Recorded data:
----

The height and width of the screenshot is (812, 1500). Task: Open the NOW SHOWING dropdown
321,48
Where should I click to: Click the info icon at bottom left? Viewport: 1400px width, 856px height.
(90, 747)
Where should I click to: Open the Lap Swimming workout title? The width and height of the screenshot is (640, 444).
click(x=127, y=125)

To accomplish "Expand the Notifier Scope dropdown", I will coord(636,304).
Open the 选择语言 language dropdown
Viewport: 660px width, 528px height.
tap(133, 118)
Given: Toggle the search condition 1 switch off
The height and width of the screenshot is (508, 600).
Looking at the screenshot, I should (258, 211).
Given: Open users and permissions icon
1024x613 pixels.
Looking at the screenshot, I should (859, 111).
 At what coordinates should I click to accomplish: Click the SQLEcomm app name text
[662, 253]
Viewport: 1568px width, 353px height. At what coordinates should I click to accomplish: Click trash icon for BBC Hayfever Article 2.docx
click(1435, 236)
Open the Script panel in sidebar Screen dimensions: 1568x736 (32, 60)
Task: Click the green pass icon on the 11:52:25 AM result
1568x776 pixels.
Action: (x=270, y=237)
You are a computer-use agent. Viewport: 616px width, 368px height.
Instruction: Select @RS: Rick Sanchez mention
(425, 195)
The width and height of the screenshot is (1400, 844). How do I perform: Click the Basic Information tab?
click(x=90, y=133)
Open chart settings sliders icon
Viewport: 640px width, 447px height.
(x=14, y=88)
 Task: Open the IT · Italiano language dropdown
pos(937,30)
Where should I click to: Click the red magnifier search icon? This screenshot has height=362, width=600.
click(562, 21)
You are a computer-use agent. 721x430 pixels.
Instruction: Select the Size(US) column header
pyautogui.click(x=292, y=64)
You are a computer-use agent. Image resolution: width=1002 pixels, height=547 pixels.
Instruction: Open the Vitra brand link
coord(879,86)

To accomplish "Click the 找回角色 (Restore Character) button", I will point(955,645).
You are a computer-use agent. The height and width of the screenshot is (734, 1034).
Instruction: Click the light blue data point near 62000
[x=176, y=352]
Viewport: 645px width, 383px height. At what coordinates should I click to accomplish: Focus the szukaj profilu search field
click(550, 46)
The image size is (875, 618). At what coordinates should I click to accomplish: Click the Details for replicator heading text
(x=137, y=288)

----

• _WORK TO BE COMPLETED_:
Return every line of the records above, unchanged and in the same order.

• _FULL OUTPUT_:
The height and width of the screenshot is (812, 1500). Task: Open the NOW SHOWING dropdown
321,48
Where should I click to: Click the info icon at bottom left? Viewport: 1400px width, 856px height.
(90, 747)
Where should I click to: Open the Lap Swimming workout title? The width and height of the screenshot is (640, 444).
click(x=127, y=125)

To accomplish "Expand the Notifier Scope dropdown", I will coord(636,304).
Open the 选择语言 language dropdown
Viewport: 660px width, 528px height.
tap(133, 118)
Given: Toggle the search condition 1 switch off
The height and width of the screenshot is (508, 600).
Looking at the screenshot, I should (258, 211).
Given: Open users and permissions icon
1024x613 pixels.
Looking at the screenshot, I should (859, 111).
 At what coordinates should I click to accomplish: Click the SQLEcomm app name text
[662, 253]
Viewport: 1568px width, 353px height. At what coordinates should I click to accomplish: Click trash icon for BBC Hayfever Article 2.docx
click(1435, 236)
Open the Script panel in sidebar Screen dimensions: 1568x736 (32, 60)
Task: Click the green pass icon on the 11:52:25 AM result
1568x776 pixels.
Action: (x=270, y=237)
You are a computer-use agent. Viewport: 616px width, 368px height.
Instruction: Select @RS: Rick Sanchez mention
(425, 195)
The width and height of the screenshot is (1400, 844). How do I perform: Click the Basic Information tab?
click(x=90, y=133)
Open chart settings sliders icon
Viewport: 640px width, 447px height.
(x=14, y=88)
 Task: Open the IT · Italiano language dropdown
pos(937,30)
Where should I click to: Click the red magnifier search icon? This screenshot has height=362, width=600.
click(562, 21)
You are a computer-use agent. 721x430 pixels.
Instruction: Select the Size(US) column header
pyautogui.click(x=292, y=64)
You are a computer-use agent. Image resolution: width=1002 pixels, height=547 pixels.
Instruction: Open the Vitra brand link
coord(879,86)

To accomplish "Click the 找回角色 (Restore Character) button", I will point(955,645).
You are a computer-use agent. The height and width of the screenshot is (734, 1034).
Instruction: Click the light blue data point near 62000
[x=176, y=352]
Viewport: 645px width, 383px height. At what coordinates should I click to accomplish: Focus the szukaj profilu search field
click(550, 46)
The image size is (875, 618). At what coordinates should I click to accomplish: Click the Details for replicator heading text
(x=137, y=288)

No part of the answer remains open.